Article 3 : Il est enjoint au préfet de la Seine-Saint-Denis ou à tout préfet territorialement compétent, d'une part, de réexaminer la situation de M. A, dans un délai de quatre mois à compter de la notification du présent jugement, et, dans cette attente, de mettre l'intéressé en possession d'une autorisation provisoire de séjour, d'autre part, de faire procéder sans délai à l'effacement du signalement de M. A aux fins de non-admission dans le système d'information Schengen.
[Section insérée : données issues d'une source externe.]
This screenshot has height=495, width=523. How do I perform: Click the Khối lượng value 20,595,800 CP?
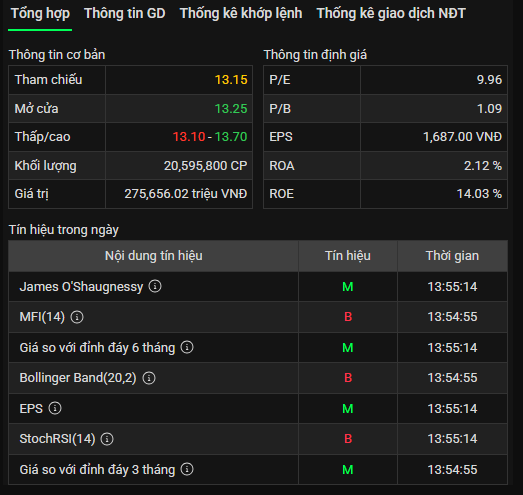tap(205, 166)
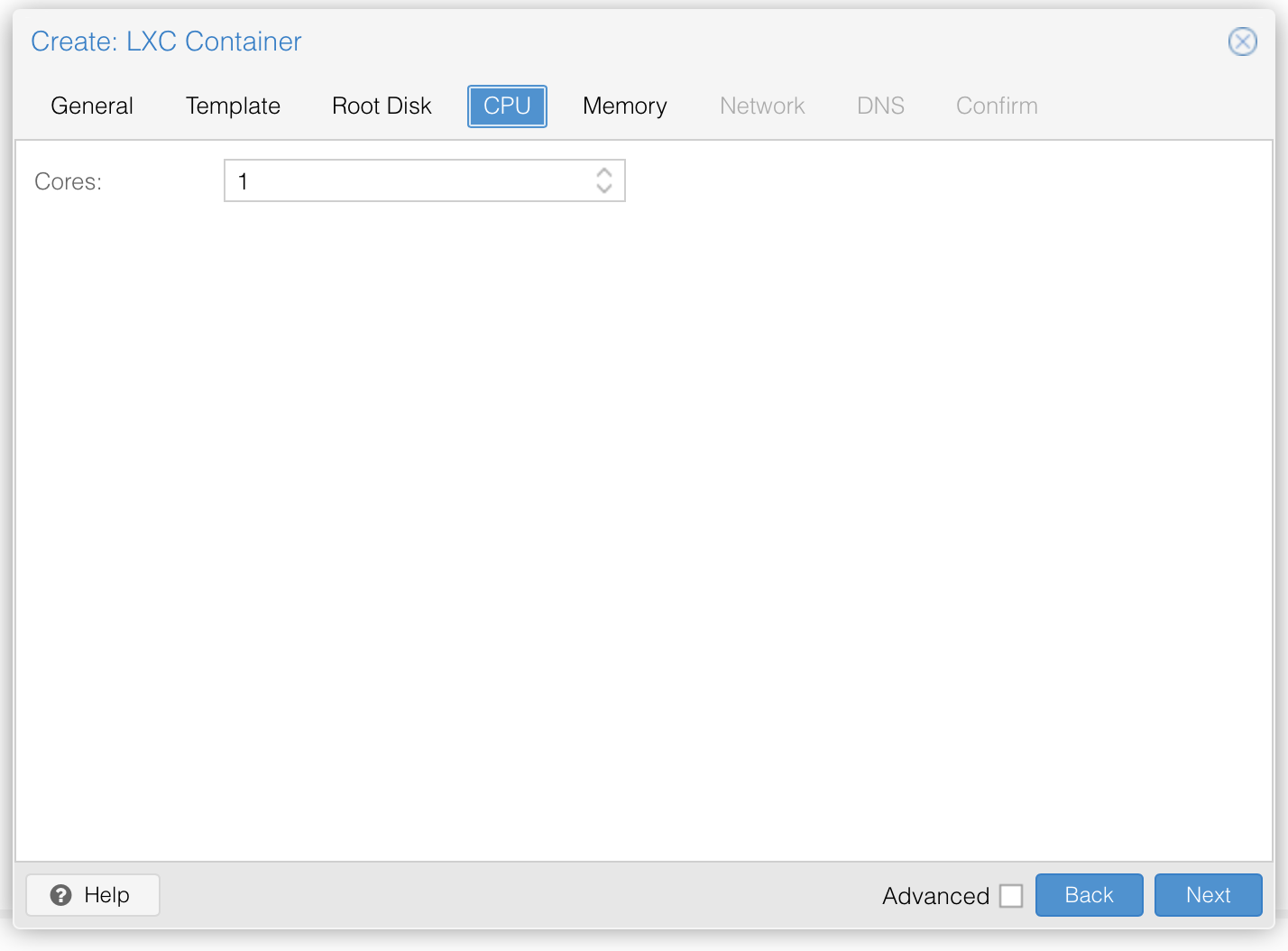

Article 4 : Sous réserve de l'admission définitive de M. A à l'aide juridictionnelle et sous réserve que Me Caoudal renonce à percevoir la somme correspondant à la part contributive de l'Etat, ce dernier versera à Me Caoudal, avocate de M. A, une somme de 1 100 euros en application des dispositions du deuxième alinéa de l'article 37 de la loi du 10 juillet 1991. Dans le cas où l'aide juridictionnelle ne serait pas accordée par le bureau d'aide juridictionnelle, la somme de 1 100 euros sera versée à M. A.

Article 5: Le surplus des conclusions de la requête présentée par M. A est rejeté.

Article 6 : Le présent jugement sera notifié à M. A, à Me Caoudal et au préfet de la Seine-Saint-Denis.

Rendu public par mise à disposition au greffe le 5 juillet 2024.

Le magistrat désigné,

E. Toutain La greffière,

S. Desplan

La République mande et ordonne au préfet de la Seine-Saint-Denis ou à tout préfet territorialement compétent en ce qui le concerne, ou à tous commissaires de justice à ce requis, en ce qui concerne les voies de droit commun contre les parties privées, de pourvoir à l'exécution de la présente décision.